To Marc-Auguste Pictet   19 septembre 1814

19 septembre 1814
Mon cher collègue et très honorable ami,

Votre lettre m'a fait éprouver une bien vive satisfaction, en me donnant de vos nouvelles, en me montrant que vous me conservez cette amitié qui m'est si précieuse, et dont celle que je vous ai vouée me rend digne, enfin en m'apprenant que l'illustre chimiste [Davy] que nous avons possédé si peu de temps à Paris, et que je croyais, d'après ce qu'on m'avait dit, ne devoir faire aussi qu'un court séjour à Genève, est encore auprès de vous. Le plaisir que m'a fait cette dernière nouvelle est un peu altérée par ce que vous me dites des distractions qui se présentent à lui en foule dans la charmante retraite qu'il a choisie. Comme il est malheureux que les hommes qui ont la mission d'éclairer leurs semblables, et de faire faire de nouveaux pas à l'esprit humain, se laissent entraîner par des amusements du moment, et y sacrifient une partie de la gloire qui les attend dans les siècles à venir.

Au sujet de mes observations sur le danger d'une double nomenclature en français, j'ai été peut-être un peu trop vite dans ma manière de m'expliquer ; je m'en rapporterai volontiers à M. De la Rive sur ce point, et s'il me condamne je serai bien sûr d'avoir tort. En attendant je pense que la lecture du mémoire qu'a lu pendant le mois de juillet M. Gay-Lussac à l'Institut, et qui, déjà imprimé, se trouve malheureusement retardé par le changement d'imprimeur des Annales de Chimie, et des difficultés survenues avec l'ancien imprimeur, convaincra tous les chimistes que le soufre, l'azote, et peut-être d'autres corps qu'on range à présent parmi les métaux, le tellure par exemple, appartiennent à la même famille de substances simples que le chlore, l'oxygène et l'iode. La division des corps simples en 4 ou 5 familles naturelles est la seule chose qui reste à faire en chimie. La famille de l'oxygène, du chlore, de l'azote, de l'iode et du soufre est parfaitement déterminée ; d'autres ne le sont pas moins bien. Il faut s'en tenir à la règle de Lavoisier de mettre au masculin les noms de tous les corps simples ; car outre qu'il est impossible de féminiser les mots soufre et oxygène, il serait contraire à toute analogie que de plusieurs familles de corps dont la division est également tranchée, il y en eût une seule au féminin et toutes les autres au masculin. Le genre féminin doit continuer à n'être donné en chimie, comme il ne l'est depuis Lavoisier, qu'à des substances composées. Voilà du moins ce qui me paraît nécessaire pour conserver à la nomenclature cette régularité et cette simplicité si précieuses, et qu'elle risquait de perdre à l'époque où la science prend un accroissement si considérable et si inattendu. La nomenclature de Lavoisier modifiée en quelques points seulement comme elle l'est dans le mémoire de M. Gay-Lussac, me paraît la seule qui puisse avoir cet avantage. Au reste ce mémoire n'établit pas seulement l'analogie du soufre et de l'azote avec l'oxygène, le chlore et l'iode sur de simples convenances, mais sur un ensemble de faits qui ne peut laisser aucun doute.

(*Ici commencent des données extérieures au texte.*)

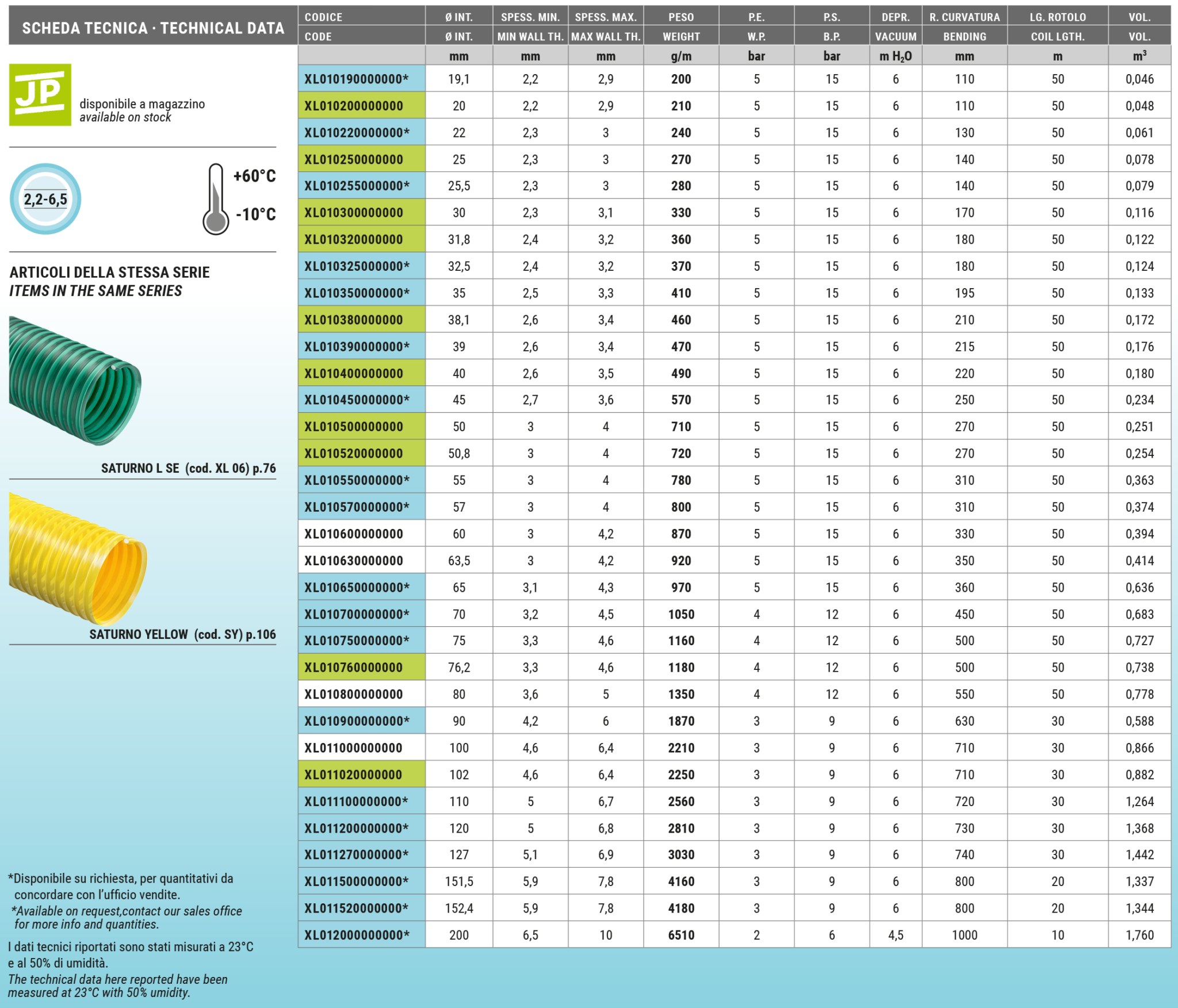Click the PESO WEIGHT column header
Viewport: 1178px width, 1008px height.
coord(681,26)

J'ai un service à vous demander, cher collègue et excellent ami, c'est de présenter à la Société de Physique et d'Histoire naturelle de Genève un exemplaire de la petite brochure que vous avez bien voulu accepter 1. Je désirerais bien vivement avoir quelque travail plus important à lui présenter, car ce serait pour moi une faveur inestimable s'il m'était permis d'aspirer un jour à ce qu'elle daignât m'admettre au nombre de ses correspondants. J'ignore les conditions nécessaires, j'ignore si je peux y prétendre, mais la séparation des pays que nous habitons m'a laissé concitoyen de cœur de tous vos compatriotes 2.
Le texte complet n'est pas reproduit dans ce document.